Because watching Tamare crouch beside Alex, her hands smoothing over his tiny clothes with the same care she’d give something sacred—it does something to me.
Settles me. Roots me.
And now I get it.
I get why Keeton, that big, surly bastard with a bark louder than his bite, changed everything.
Why he walked away from the wild, moved to Maccon City, and remodeled his cabin into a cozy retreat, he swore he’d never share with anyone but the trees.
He did it for Lena.
For his mate.
And now? I’d do the same. A thousand times over.
Because loving Tamare—claiming her—is like rediscovering the world in color.
And I’d burn it all down if it meant keeping her and Alex safe.
Happy. Ours.
And the mating mark on her shoulder?
Yeah, I caught sight of it this morning when she was brushing her hair in nothing but one of my old t-shirts.
That slightly raised pink mark I left with my bite—it’s still there, soft and pulsing with our bond.

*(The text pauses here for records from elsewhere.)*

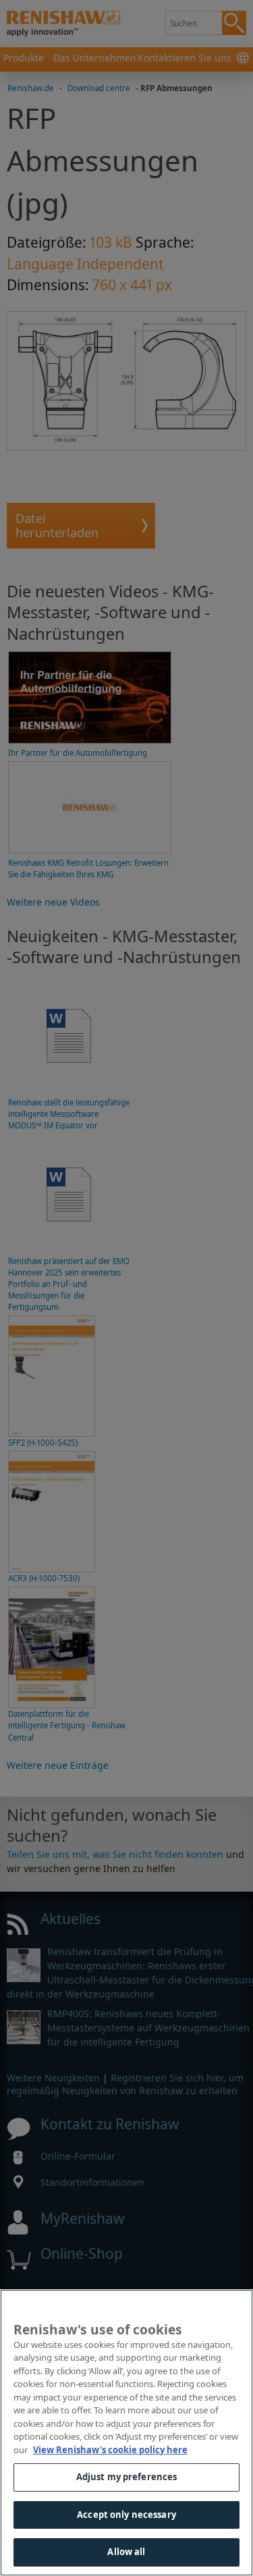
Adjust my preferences (126, 2477)
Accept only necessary (126, 2515)
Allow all (126, 2552)
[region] (126, 2432)
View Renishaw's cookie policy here (110, 2450)
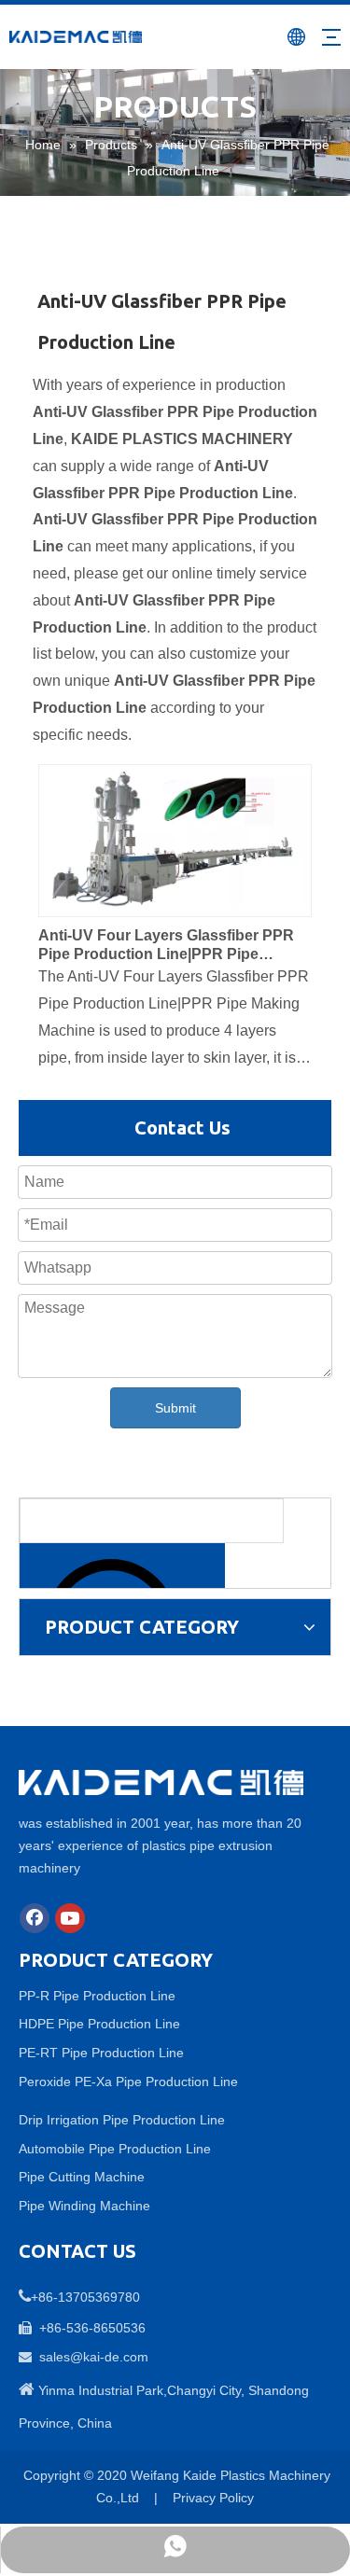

My Cougar practically purred just seeing it.
Mine.
Ours.
I lean back in my chair, stretch, and let the sounds of home wash over me.
Emails can wait.
This moment?
This life?
This is the real work.
The best work I’ve ever done isn’t in court filings or cleverly coded app features.
It’s this.
Them.
And I wouldn’t trade a second of it.
Not for fortune.
Not for fame.
Not even for a full night’s sleep—which, let’s be honest, I’ll never have again thanks to one wildly curious Cougar Shifter kid and his superhero obsessions.
To think it all started with a desperate nanny ad, a nosy matchmaking Witch, and a supernatural dating app wrapped in glitter and chaos.